PROBLEM DETAILS: When you spot the word "will" in a line of the data below, copy that line.

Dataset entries
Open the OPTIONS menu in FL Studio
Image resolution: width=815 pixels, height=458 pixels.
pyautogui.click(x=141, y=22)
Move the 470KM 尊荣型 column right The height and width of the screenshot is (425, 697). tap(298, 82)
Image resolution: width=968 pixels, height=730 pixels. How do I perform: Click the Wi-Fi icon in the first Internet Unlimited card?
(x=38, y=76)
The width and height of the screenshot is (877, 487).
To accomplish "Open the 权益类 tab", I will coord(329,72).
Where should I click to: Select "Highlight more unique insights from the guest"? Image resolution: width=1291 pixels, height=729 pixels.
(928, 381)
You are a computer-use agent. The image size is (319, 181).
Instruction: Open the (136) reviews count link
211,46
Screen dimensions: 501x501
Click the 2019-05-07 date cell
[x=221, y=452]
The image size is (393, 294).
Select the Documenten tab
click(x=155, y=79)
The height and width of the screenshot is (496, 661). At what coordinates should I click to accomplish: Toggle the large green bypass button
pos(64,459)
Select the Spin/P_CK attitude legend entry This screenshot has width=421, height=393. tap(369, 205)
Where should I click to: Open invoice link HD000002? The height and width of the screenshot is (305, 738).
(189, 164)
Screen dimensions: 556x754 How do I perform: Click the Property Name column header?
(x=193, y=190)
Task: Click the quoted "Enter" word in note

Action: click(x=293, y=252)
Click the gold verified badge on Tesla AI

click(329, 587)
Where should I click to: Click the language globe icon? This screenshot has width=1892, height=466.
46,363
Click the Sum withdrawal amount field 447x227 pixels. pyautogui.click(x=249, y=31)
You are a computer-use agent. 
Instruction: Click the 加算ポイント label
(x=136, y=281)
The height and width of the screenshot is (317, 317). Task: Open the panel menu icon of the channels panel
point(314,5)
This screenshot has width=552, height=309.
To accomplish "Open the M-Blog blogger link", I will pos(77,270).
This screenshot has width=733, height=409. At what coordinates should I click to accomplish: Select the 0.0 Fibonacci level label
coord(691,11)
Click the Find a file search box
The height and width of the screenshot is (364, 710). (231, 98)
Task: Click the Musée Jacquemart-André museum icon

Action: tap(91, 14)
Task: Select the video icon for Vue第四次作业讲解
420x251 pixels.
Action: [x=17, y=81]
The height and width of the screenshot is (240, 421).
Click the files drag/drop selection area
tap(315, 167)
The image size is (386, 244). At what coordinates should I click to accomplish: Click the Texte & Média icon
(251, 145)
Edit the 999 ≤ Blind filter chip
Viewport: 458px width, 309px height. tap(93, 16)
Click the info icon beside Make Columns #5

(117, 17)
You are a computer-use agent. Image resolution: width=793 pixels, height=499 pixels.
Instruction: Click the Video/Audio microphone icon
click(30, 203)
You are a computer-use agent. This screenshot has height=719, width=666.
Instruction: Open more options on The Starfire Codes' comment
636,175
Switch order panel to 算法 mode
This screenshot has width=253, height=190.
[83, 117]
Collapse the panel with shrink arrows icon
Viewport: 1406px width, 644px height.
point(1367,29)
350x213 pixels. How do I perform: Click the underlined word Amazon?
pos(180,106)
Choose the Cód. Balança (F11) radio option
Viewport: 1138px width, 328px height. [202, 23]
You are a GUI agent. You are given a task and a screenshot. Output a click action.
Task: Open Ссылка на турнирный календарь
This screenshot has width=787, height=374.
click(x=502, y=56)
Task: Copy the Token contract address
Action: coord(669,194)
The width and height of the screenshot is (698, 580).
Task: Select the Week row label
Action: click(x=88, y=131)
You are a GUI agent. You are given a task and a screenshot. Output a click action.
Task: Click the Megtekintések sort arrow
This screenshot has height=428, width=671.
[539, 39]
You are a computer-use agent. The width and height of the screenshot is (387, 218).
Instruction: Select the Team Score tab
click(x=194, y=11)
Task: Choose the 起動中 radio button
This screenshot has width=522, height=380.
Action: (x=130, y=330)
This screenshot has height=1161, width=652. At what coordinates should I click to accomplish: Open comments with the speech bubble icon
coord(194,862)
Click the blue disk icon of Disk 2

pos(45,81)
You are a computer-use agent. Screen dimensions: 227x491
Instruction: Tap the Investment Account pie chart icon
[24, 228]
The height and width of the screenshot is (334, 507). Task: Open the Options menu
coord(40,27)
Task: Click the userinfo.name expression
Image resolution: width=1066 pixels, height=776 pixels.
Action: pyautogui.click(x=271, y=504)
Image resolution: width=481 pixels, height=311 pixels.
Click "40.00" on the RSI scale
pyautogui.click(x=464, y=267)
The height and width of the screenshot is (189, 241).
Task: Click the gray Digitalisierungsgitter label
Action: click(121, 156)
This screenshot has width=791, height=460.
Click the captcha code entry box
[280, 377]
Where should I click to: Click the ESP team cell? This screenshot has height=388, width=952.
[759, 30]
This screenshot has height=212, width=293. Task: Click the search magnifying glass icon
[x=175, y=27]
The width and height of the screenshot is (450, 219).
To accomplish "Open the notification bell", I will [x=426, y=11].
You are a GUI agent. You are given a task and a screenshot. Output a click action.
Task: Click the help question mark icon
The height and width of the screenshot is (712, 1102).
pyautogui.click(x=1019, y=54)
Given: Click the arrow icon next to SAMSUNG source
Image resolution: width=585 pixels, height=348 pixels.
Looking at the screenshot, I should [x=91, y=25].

RESPONSE FOR THIS EXERCISE:
To accomplish "Open the 权益类 tab", I will coord(329,72).
To accomplish "Open the M-Blog blogger link", I will pos(77,270).
To accomplish "Open the notification bell", I will [x=426, y=11].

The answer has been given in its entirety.